▶ [Written instruction] State how many lines of the material below contain the string "perform". Reply with the number alone.

(Records excerpted from a collection)
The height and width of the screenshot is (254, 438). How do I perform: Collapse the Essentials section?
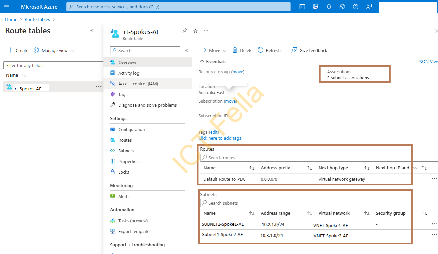202,61
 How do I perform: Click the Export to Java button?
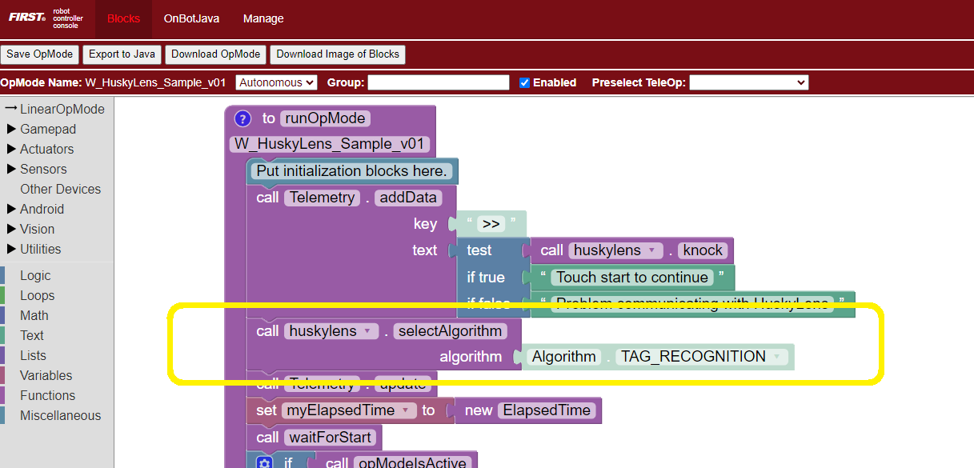[x=122, y=54]
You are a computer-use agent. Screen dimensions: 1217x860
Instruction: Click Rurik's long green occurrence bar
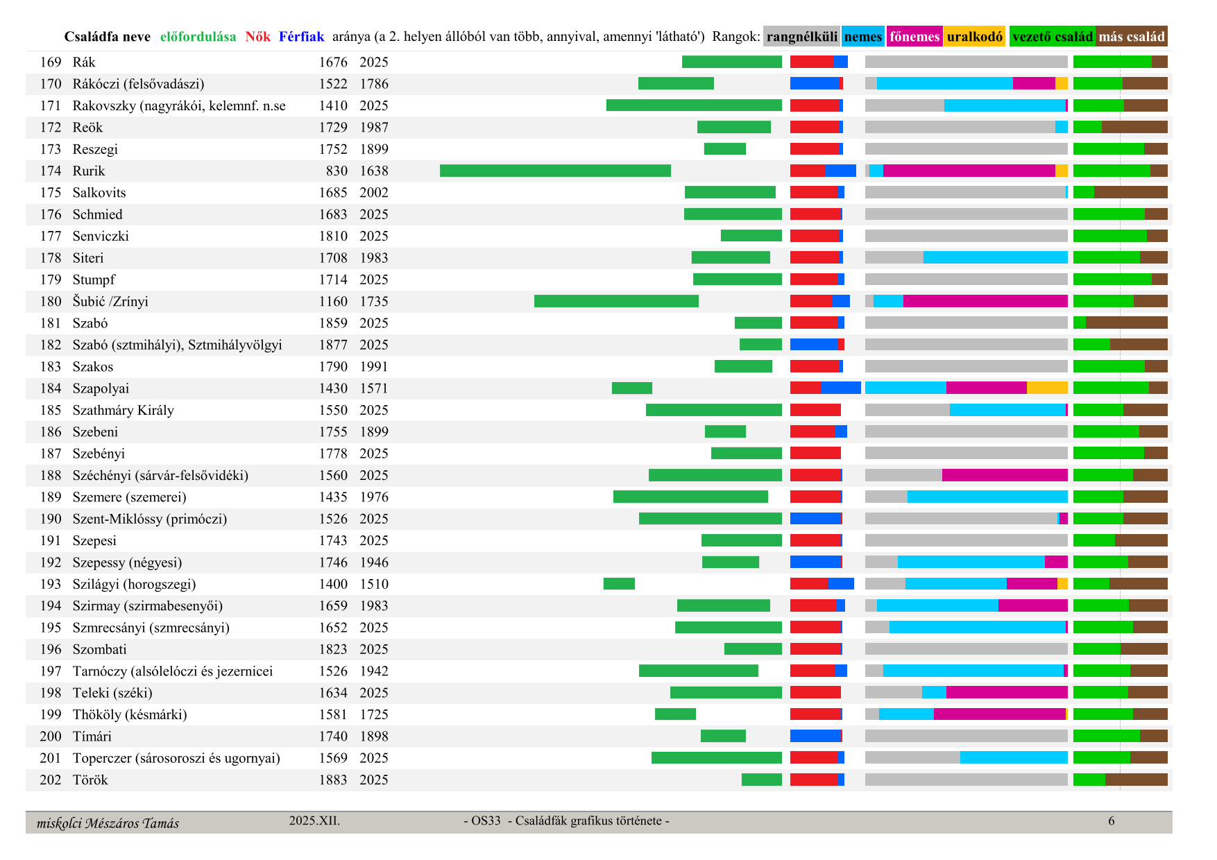point(555,171)
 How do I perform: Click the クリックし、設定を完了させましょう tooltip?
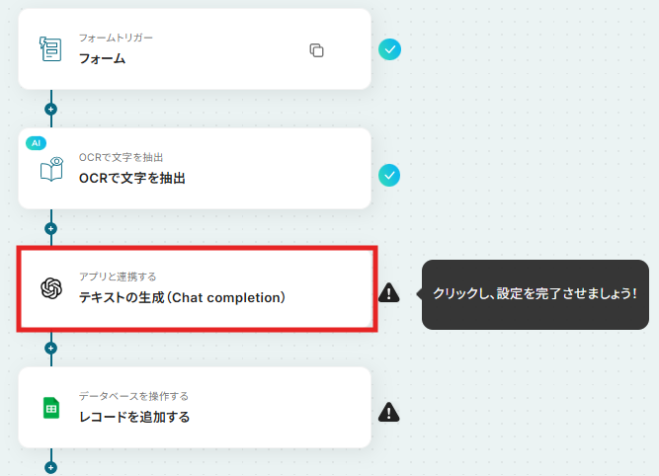pos(535,294)
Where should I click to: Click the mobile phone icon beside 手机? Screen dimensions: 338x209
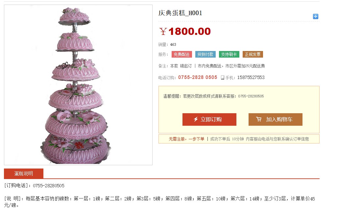(223, 77)
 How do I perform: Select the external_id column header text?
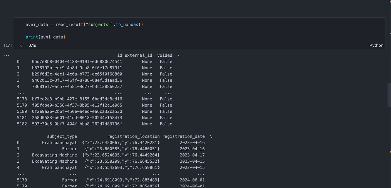(x=138, y=55)
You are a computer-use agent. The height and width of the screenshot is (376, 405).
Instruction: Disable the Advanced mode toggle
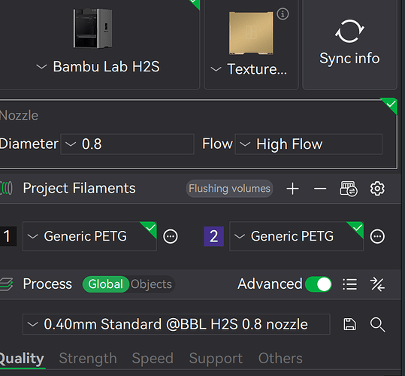(x=319, y=284)
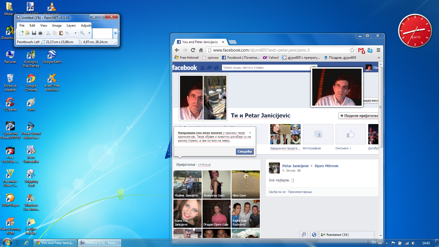Expand the hidden bookmarks overflow chevron
Image resolution: width=439 pixels, height=247 pixels.
click(x=379, y=58)
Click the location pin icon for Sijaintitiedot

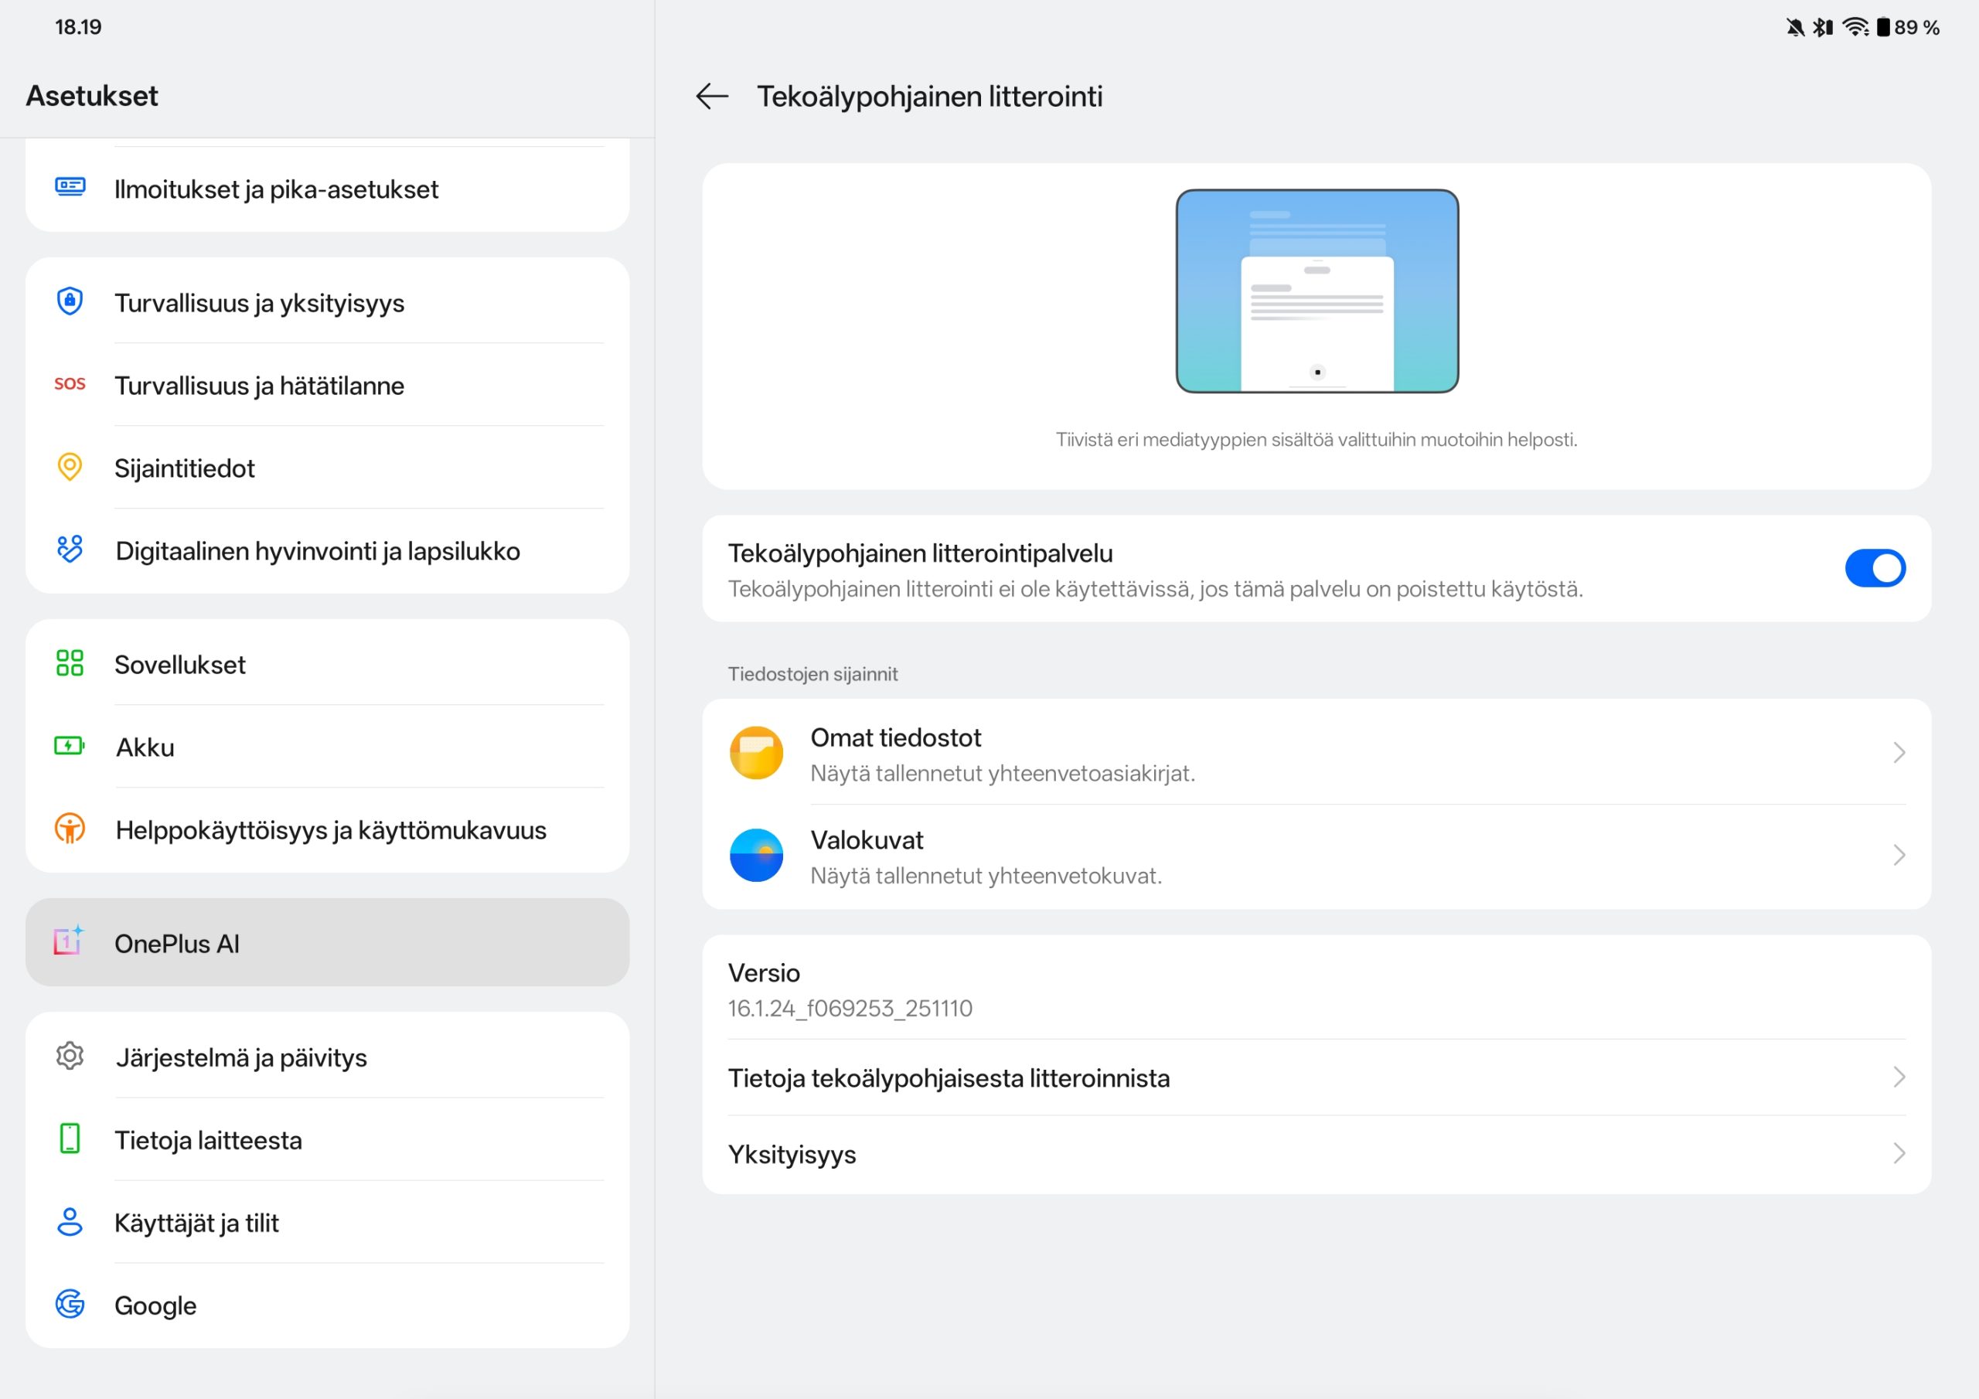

▶ [Answer in full] 4